Why don't you load balance the web servers and then create a DNS entry for the load balanced IP address....essentially creating a web farm. This will allow you to reference the hostname rather than the static IP addresses and if you ever need to change the IP address of the load balancer or the web servers it is a one time change. Plus you then have redundancy and performance control.
If you're using a WebReference (pre-WCF) to get to the web service, you can simply set the Url property on the web service proxy class after you create it.
For WCF, you can provide a different endpoint address to the proxy class constructor, rather than using the default (among other possible solutions).
No, in .NET you can change the URL at runtime.
Service svc = new Service ();
svc.url = "Value read from config. file or some such"
output = svc.method (input);
When you add a web reference to your project, it places the address of the web service into the .config file of your application / web application. You can then simply change this setting in the config file to point to a different web service location, assuming of course that the services are identical.
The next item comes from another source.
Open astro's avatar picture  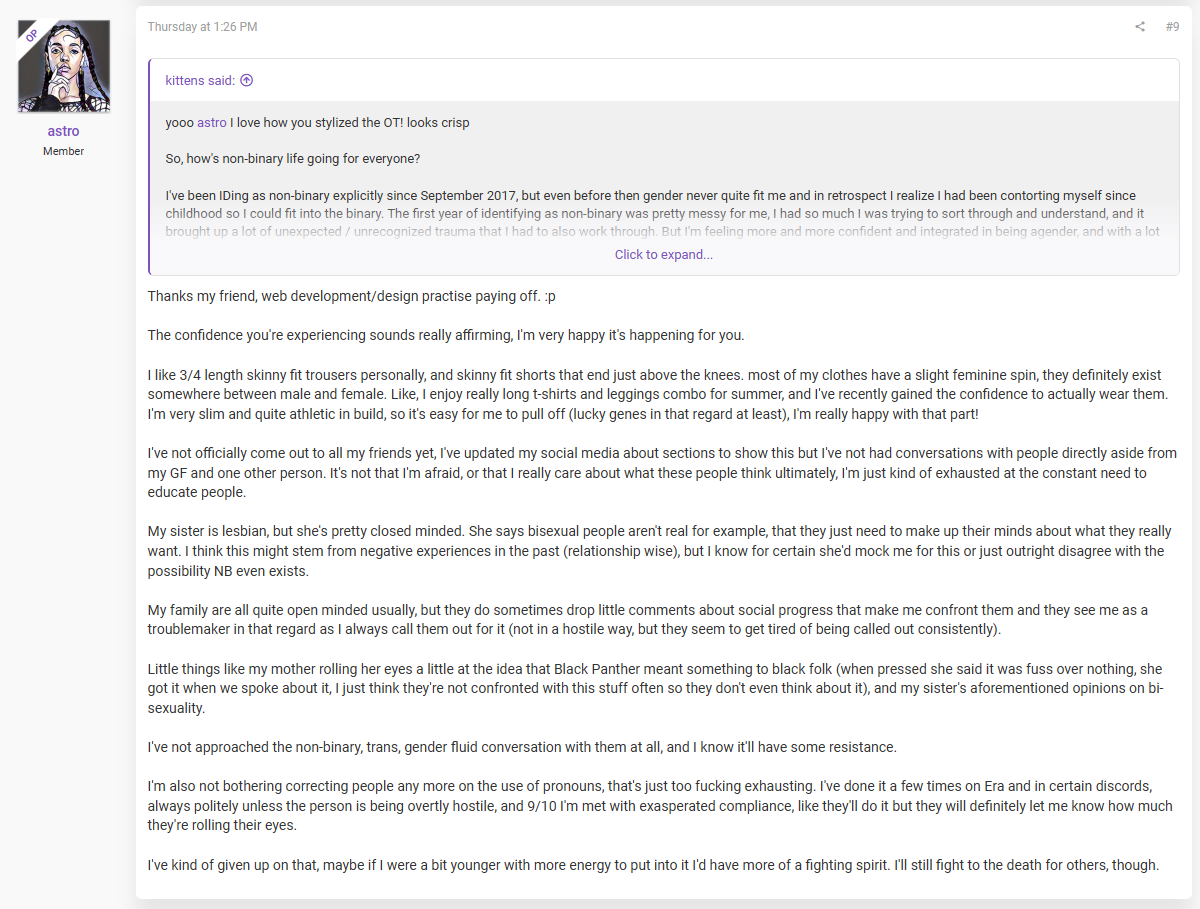point(63,66)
The easiest solution would be to use a software load balancer such as HAProxy. At more cost, you could use a hardware solution such as Big-IP.
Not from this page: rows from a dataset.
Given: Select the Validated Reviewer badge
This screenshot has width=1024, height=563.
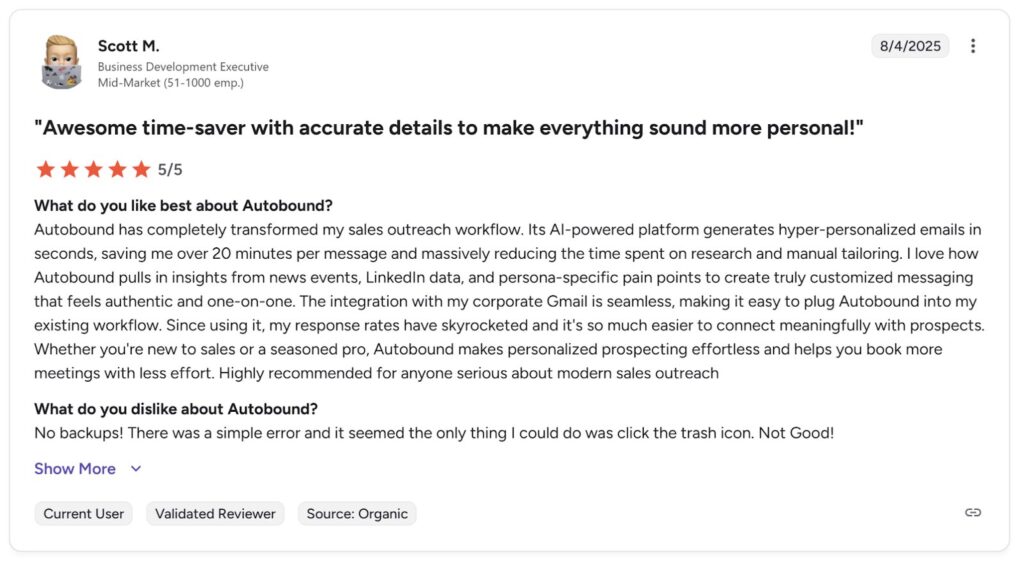Looking at the screenshot, I should coord(215,514).
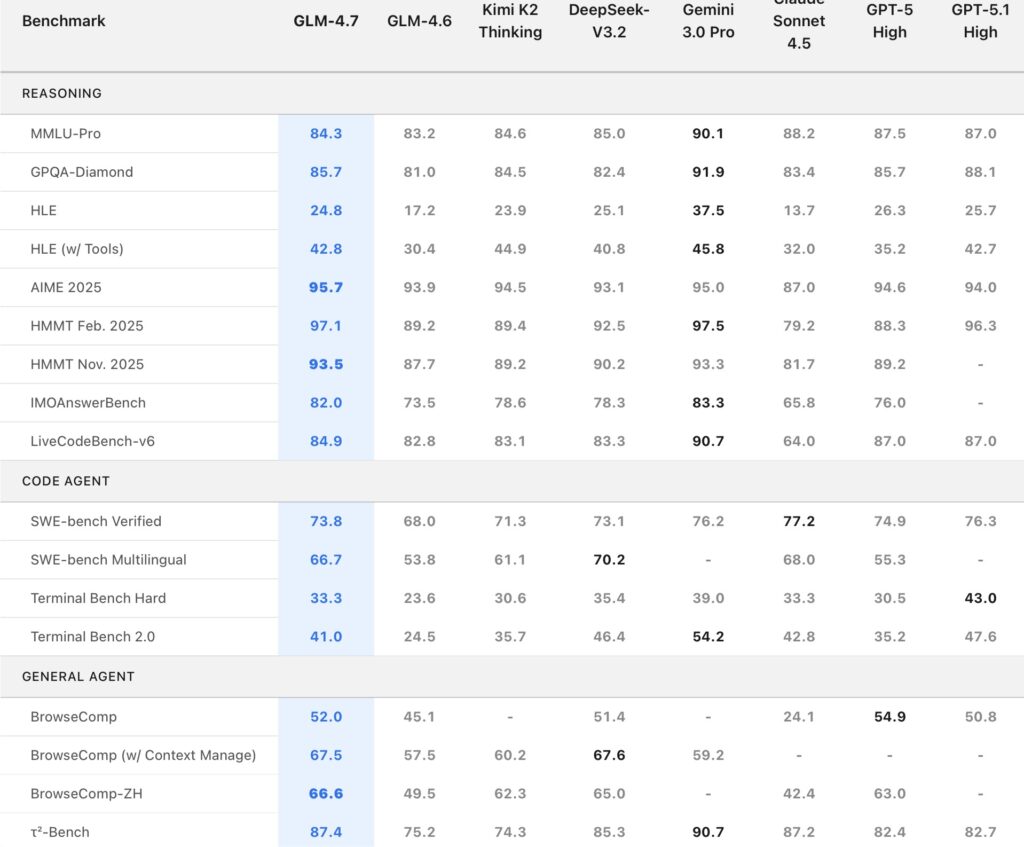
Task: Click the CODE AGENT section header row
Action: click(x=66, y=481)
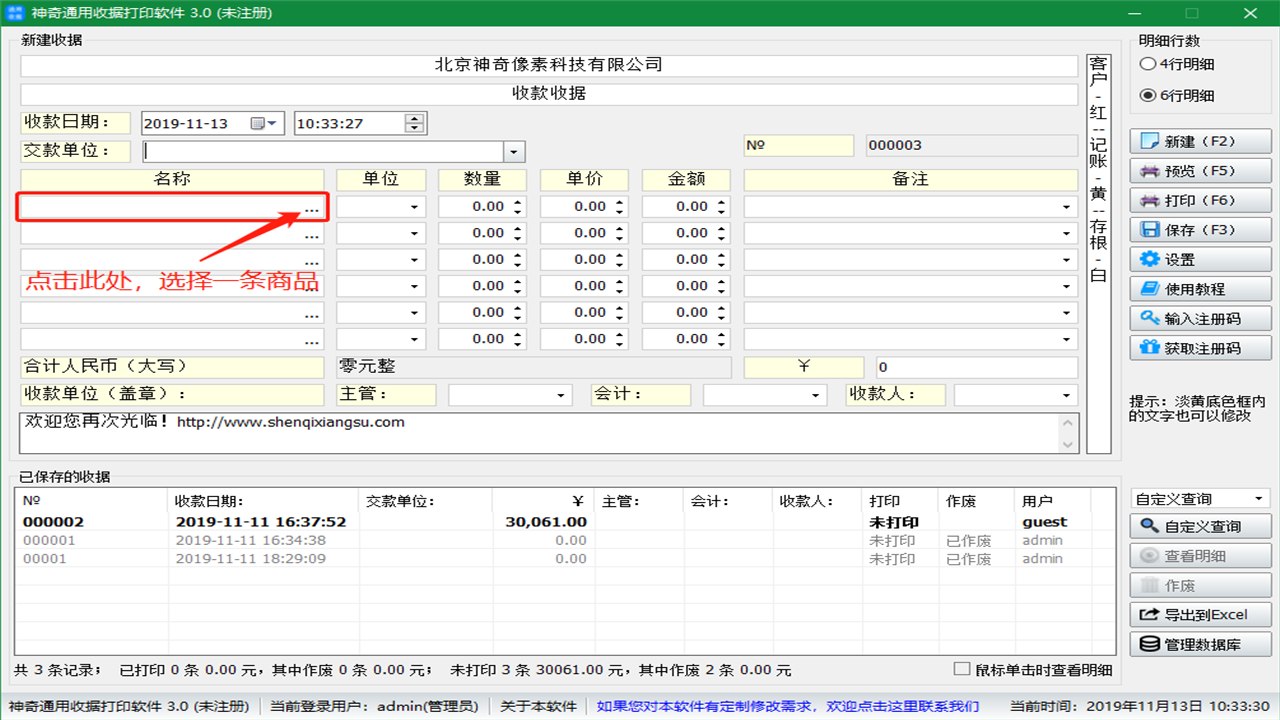Increment time with the clock up arrow
The width and height of the screenshot is (1280, 720).
pos(414,117)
Here's a hint on how to decide the URL of WSDL. I´m just changing the port but it´s of course possible to make it more advanced.
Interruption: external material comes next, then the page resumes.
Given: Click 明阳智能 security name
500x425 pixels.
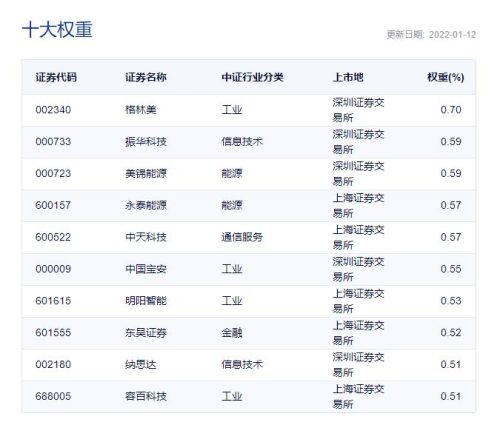Looking at the screenshot, I should click(146, 301).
public class PortChangeReflector : SoapExtensionReflector
{
public override void ReflectDescription()
{
ServiceDescription description = ReflectionContext.ServiceDescription;
foreach (Service service in description.Services)
{
foreach (Port port in service.Ports)
{
foreach (ServiceDescriptionFormatExtension extension in port.Extensions)
{
SoapAddressBinding binding = extension as SoapAddressBinding;
if (binding != null && !binding.Location.Contains("8092"))
{
binding.Location = binding.Location.Replace("92", "8092");
}
}
}
}
}
}
Put that in your Add_Code and add the following reference to your web.config.
<webServices>
<soapExtensionReflectorTypes>
<add type="Dev.PortChangeReflector,App_Code"/>
</soapExtensionReflectorTypes>
</webServices>
I hope you can get new ideas of this.
Client proxies have URL property you can set at runtime. To make it simpler, wsdl.exe utility has /appsettingurlkey key. When you generate a client proxy, it's constructor will check the key in appSettings and set the service URL accordingly. I believe WCF has this feature as well.
However, I would agree with #Matt and suggest you consider load balancing as the best solution in the long run.
Is this for scaling (each server provides the same data) or
for same API different data on each server?
For 2, then you can do as above, just change the service URL in code.
For 1, you could use round-robin DNS (e.g. you see multiple servers with at the command line type nslookup www.google.com).